A sensação de controle que o acúmulo oferece é ilusória. Ao tentar preservar tudo — o rancor, o trauma, o objeto — não percebemos que deixamos de fluir com o tempo. O tempo, este operador implacável do psiquismo, exige circulação: para viver, é preciso deixar ir. E o que não é deixado ir, torna-se presença fantasmática. Torna-se atraso. Torna-se repetição do mesmo. A vida, então, passa — não como um evento repentino, mas como um escorrimento lento e contínuo daquilo que deixamos de habitar.
Desapegar-se, nesse sentido, é gesto de elaboração. Não se trata de renunciar, mas de simbolizar. Perdoar não é esquecer, é aceitar que o passado não pode ser refeito — e, ao fazer isso, resgatar a potência de viver o presente. Desfazer-se de objetos não é empobrecer, é abrir espaço psíquico para o novo, para o encontro, para o vazio fértil. A liberdade interior nasce do reconhecimento de que a vida não cabe numa estante nem se resolve com acertos de contas internos com fantasmas que insistimos em manter.
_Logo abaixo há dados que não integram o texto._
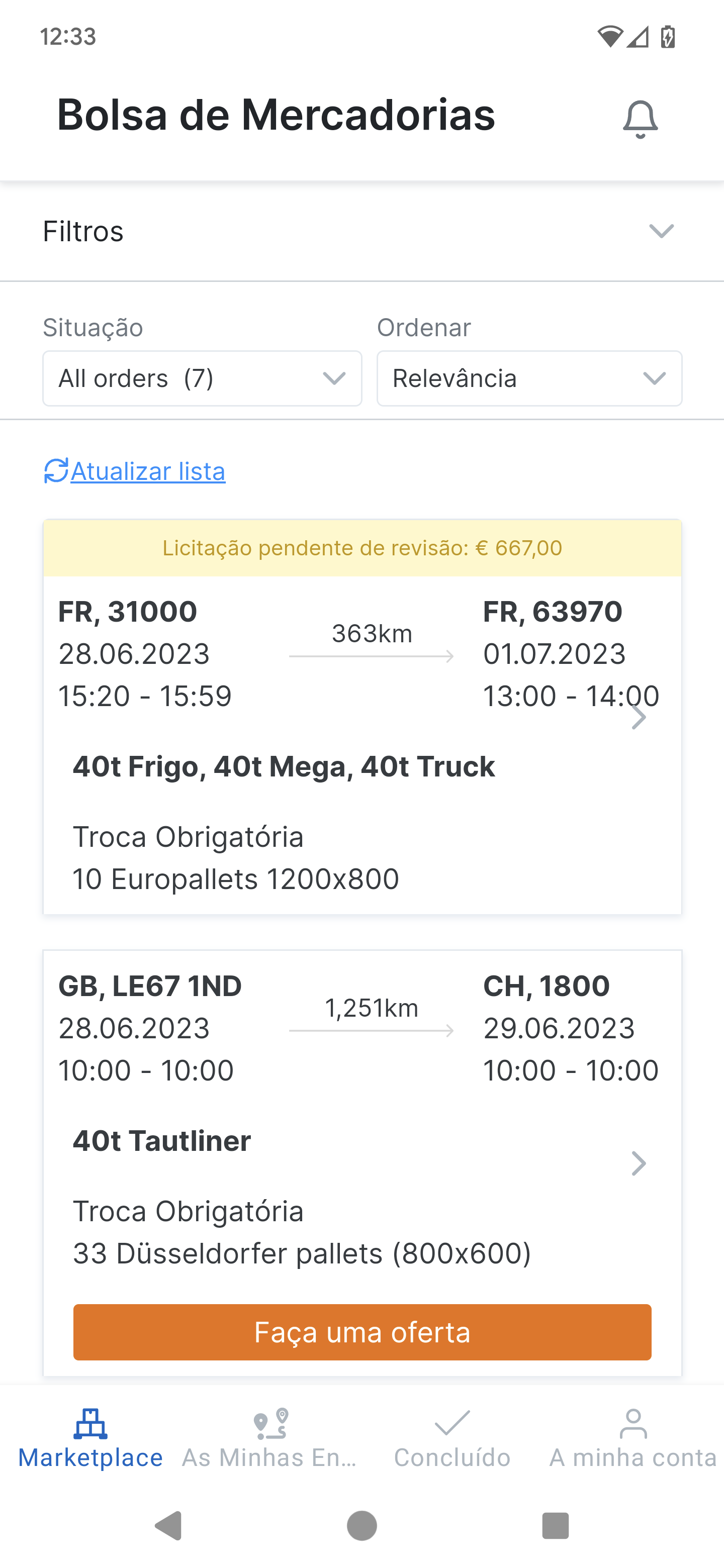Tap the Marketplace stand icon
The image size is (724, 1568).
coord(90,1423)
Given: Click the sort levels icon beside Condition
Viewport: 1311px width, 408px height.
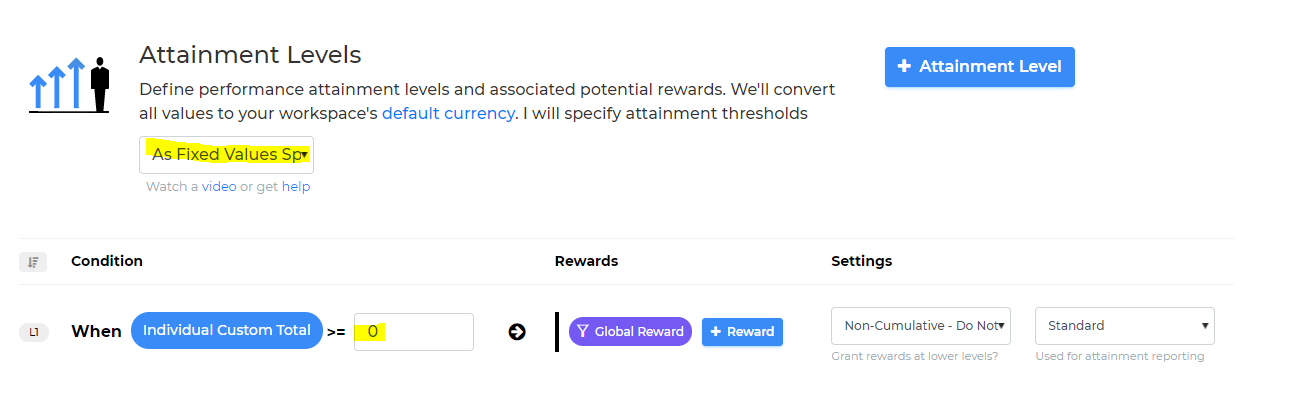Looking at the screenshot, I should (33, 262).
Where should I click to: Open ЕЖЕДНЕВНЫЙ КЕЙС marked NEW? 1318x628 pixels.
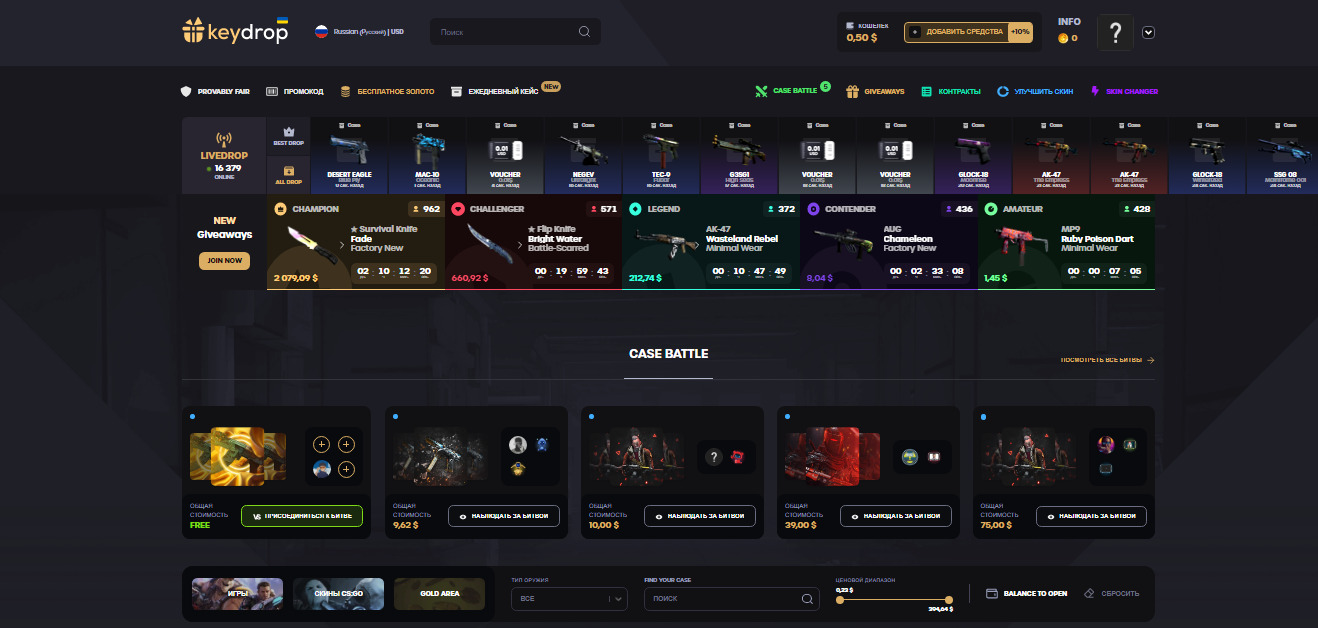tap(455, 89)
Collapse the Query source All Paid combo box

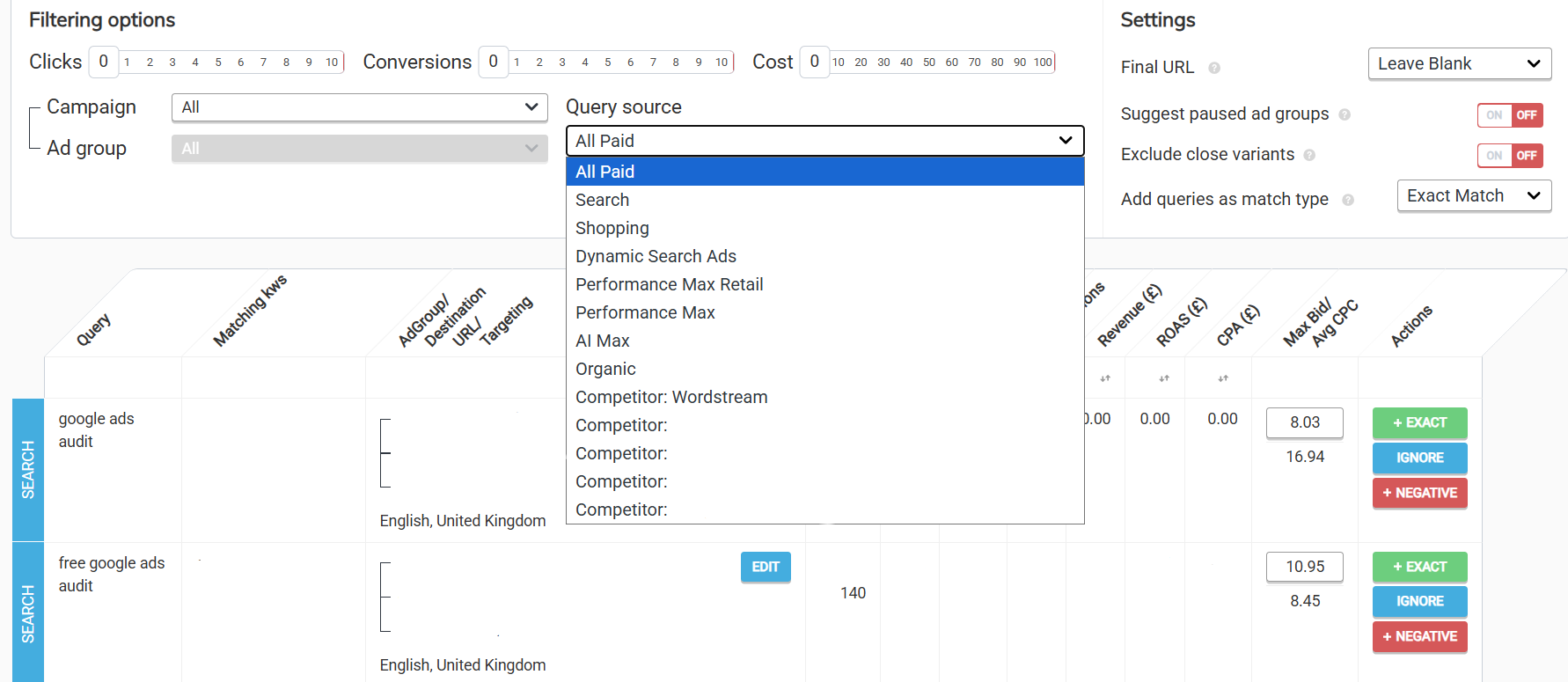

O que se guarda em excesso, guarda o sujeito do fluxo da vida. E quando finalmente a consciência percebe que a existência não se mede pela soma de posses ou pela persistência das mágoas, mas pela qualidade da presença, talvez seja tarde — mas ainda seja possível. O tempo que resta, por mais curto que pareça, sempre pode ser habitado com mais leveza, se houver coragem para abrir mão do fardo. Não é uma questão de moral. É uma questão de saúde psíquica: deixar ir é, muitas vezes, o único modo de permanecer.